Kodiak Sciences a rapporté unePerte nette de 65,6 millions de dollarsPour le deuxième trimestre se terminant le 30 juin 2026, cela représente 1,05 dollar par action diluée. Cela est supérieur aux pertes de 54,3 millions de dollars enregistrées l’année précédente, et supérieur également aux estimations de consensus des analystes, qui se situent à peu près…0,97 $ par actionLes dépenses de recherche et développement ont augmenté pour atteindre 56,1 millions de dollars, contre 42,8 millions de dollars l’an dernier.

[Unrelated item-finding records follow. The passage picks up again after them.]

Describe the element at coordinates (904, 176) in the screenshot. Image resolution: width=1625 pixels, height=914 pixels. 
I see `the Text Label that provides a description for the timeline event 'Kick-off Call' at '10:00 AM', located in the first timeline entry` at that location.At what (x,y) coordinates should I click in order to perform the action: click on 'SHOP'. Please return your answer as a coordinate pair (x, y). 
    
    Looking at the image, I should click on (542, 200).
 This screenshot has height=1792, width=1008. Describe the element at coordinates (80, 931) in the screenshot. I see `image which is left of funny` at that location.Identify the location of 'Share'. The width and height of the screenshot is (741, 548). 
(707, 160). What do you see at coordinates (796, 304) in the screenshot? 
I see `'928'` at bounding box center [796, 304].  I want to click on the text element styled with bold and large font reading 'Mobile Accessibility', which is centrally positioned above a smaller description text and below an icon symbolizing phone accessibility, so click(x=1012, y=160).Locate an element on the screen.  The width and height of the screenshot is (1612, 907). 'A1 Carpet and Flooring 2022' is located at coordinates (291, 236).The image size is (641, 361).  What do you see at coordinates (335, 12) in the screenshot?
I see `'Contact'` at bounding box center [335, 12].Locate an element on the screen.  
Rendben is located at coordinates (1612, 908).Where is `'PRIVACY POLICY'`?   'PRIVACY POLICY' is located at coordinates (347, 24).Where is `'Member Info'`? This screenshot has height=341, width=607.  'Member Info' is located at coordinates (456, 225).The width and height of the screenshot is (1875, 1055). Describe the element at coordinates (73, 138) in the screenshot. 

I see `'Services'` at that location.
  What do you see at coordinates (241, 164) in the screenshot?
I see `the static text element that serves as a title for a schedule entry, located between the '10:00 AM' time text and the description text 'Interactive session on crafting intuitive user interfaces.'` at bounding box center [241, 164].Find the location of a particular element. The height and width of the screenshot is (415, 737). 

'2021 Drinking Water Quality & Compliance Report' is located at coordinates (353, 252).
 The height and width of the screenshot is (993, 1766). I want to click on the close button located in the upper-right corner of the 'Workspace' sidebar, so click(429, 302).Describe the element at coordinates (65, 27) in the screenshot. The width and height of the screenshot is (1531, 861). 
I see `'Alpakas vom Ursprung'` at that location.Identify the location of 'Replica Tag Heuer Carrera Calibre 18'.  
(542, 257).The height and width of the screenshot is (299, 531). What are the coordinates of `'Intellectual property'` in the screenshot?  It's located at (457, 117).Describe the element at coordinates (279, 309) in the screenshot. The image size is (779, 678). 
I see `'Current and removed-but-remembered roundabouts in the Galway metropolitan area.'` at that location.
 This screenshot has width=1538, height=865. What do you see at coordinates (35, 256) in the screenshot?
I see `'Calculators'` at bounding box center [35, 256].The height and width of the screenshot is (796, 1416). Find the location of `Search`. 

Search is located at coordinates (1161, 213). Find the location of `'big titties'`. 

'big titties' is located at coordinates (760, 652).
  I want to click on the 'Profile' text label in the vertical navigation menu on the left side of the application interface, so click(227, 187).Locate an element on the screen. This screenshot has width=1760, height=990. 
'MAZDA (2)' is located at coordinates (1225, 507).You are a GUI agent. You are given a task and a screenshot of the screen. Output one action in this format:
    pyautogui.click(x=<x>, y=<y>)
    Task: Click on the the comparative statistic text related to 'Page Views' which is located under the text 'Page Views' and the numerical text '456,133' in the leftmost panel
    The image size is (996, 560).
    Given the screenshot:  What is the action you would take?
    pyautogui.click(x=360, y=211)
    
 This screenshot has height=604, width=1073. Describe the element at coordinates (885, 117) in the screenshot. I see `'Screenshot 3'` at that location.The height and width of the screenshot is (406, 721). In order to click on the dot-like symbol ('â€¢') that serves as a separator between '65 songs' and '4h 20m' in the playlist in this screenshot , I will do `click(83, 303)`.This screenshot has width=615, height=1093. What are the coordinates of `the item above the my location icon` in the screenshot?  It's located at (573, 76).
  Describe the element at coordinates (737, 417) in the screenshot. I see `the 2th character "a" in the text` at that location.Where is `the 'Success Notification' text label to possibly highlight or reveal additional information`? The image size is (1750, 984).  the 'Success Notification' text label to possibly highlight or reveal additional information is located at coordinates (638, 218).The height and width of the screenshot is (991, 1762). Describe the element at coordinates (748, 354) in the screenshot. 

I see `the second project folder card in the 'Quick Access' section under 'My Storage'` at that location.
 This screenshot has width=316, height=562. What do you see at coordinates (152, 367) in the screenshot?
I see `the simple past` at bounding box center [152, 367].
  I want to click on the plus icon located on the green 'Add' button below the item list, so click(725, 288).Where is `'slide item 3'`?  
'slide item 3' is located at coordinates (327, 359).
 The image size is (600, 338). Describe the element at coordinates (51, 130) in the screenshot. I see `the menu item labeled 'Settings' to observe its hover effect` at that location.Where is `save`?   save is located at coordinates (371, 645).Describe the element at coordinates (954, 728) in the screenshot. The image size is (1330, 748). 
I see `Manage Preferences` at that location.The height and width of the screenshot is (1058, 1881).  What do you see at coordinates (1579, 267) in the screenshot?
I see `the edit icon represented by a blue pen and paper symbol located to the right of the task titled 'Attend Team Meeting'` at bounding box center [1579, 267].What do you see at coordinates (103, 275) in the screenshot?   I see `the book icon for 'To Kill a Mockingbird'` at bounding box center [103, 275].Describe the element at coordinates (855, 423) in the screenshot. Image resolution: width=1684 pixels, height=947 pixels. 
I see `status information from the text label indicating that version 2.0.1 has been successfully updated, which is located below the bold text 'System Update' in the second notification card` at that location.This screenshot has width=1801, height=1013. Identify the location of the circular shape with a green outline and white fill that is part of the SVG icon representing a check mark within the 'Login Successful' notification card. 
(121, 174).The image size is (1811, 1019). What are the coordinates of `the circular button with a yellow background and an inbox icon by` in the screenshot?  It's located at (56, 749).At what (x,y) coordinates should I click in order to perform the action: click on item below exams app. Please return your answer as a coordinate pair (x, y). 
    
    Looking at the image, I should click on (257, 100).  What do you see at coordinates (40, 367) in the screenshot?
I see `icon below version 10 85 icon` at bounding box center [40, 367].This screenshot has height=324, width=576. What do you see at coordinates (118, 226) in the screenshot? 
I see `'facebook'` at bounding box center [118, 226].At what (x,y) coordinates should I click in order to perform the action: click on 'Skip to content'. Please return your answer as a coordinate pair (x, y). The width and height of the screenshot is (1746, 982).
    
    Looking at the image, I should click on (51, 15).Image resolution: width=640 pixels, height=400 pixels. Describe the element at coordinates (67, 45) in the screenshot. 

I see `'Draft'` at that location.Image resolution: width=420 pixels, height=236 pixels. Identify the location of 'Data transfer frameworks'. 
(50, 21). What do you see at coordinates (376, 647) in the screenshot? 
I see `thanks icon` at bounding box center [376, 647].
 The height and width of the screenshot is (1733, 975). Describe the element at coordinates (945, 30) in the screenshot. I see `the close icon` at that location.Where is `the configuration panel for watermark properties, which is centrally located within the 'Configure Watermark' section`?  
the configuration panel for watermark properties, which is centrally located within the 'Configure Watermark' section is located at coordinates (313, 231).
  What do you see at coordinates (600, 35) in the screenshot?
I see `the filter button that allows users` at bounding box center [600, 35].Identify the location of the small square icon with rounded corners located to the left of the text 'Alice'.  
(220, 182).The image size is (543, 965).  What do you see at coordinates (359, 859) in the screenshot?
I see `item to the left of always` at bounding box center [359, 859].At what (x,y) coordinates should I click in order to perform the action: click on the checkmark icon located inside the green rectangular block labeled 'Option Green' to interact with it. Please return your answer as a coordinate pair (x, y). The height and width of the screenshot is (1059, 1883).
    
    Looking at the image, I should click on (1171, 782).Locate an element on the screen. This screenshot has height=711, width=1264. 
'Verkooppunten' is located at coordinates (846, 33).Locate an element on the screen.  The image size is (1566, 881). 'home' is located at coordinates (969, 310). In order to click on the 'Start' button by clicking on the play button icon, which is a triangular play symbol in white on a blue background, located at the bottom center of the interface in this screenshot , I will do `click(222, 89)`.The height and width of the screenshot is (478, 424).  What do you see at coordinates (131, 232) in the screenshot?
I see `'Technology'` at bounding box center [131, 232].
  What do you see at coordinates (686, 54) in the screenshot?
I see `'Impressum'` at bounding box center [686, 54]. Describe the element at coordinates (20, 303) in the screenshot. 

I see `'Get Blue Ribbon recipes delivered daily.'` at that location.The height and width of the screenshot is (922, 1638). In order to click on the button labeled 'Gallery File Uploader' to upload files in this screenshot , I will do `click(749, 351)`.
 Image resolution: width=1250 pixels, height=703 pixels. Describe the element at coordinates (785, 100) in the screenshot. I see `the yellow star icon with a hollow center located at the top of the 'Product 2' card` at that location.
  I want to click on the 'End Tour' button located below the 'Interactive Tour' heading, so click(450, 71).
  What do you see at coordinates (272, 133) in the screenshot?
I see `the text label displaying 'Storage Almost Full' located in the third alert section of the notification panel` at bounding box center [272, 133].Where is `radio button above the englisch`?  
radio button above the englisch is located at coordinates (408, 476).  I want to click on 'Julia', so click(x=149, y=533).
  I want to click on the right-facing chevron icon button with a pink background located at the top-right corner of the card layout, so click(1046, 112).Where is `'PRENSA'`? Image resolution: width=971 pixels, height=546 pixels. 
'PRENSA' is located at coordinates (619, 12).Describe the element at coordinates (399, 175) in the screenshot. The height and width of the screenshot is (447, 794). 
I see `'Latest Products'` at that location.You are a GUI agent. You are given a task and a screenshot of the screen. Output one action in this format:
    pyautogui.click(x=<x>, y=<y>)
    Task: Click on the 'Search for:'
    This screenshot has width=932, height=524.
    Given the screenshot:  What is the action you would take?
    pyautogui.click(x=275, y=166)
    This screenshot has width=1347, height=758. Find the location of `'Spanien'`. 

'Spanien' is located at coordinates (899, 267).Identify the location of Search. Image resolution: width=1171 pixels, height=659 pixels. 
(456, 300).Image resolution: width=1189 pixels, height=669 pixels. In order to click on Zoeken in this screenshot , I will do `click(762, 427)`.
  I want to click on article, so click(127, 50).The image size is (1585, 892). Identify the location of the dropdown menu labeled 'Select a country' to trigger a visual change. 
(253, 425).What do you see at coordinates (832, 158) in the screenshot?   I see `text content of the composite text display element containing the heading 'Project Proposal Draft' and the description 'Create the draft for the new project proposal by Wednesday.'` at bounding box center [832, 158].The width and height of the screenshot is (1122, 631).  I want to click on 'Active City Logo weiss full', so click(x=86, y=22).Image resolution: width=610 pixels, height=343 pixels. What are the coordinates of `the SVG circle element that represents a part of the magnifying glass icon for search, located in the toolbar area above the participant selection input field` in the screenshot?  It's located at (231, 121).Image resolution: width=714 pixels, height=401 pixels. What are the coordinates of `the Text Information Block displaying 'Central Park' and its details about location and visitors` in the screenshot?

Cela est dû aux essais cliniques de phase 3 et à l’augmentation de la production. Le montant en espèces disponible s’est élevé à 125,9 millions de dollars, en baisse par rapport à 169,5 millions de dollars à la fin du premier trimestre, et à 209,9 millions de dollars à la clôture de l’exercice 2025. L’entreprise ne dispose d’aucun produit approuvé, et ses revenus sont nuls.

Du côté clinique, Kodiak a finalisé l’enregistrement des premiers patients.Cohort de 300 patients dans l’essai Phase 3 PEAKLe KSI-101 sera testé durant le deuxième trimestre, afin d’obtenir les résultats principaux en décembre 2026. Le essai de Daybreak – qui consiste à évaluer Zenkuda et KSI-501 dans le cadre de la dégénérescence maculaire liée à l’âge – s’est terminé plus tôt. Les premiers résultats principaux devraient être disponibles en septembre 2026. La direction espère que les liquidités actuelles suffiront pour financer les activités jusqu’en 2027.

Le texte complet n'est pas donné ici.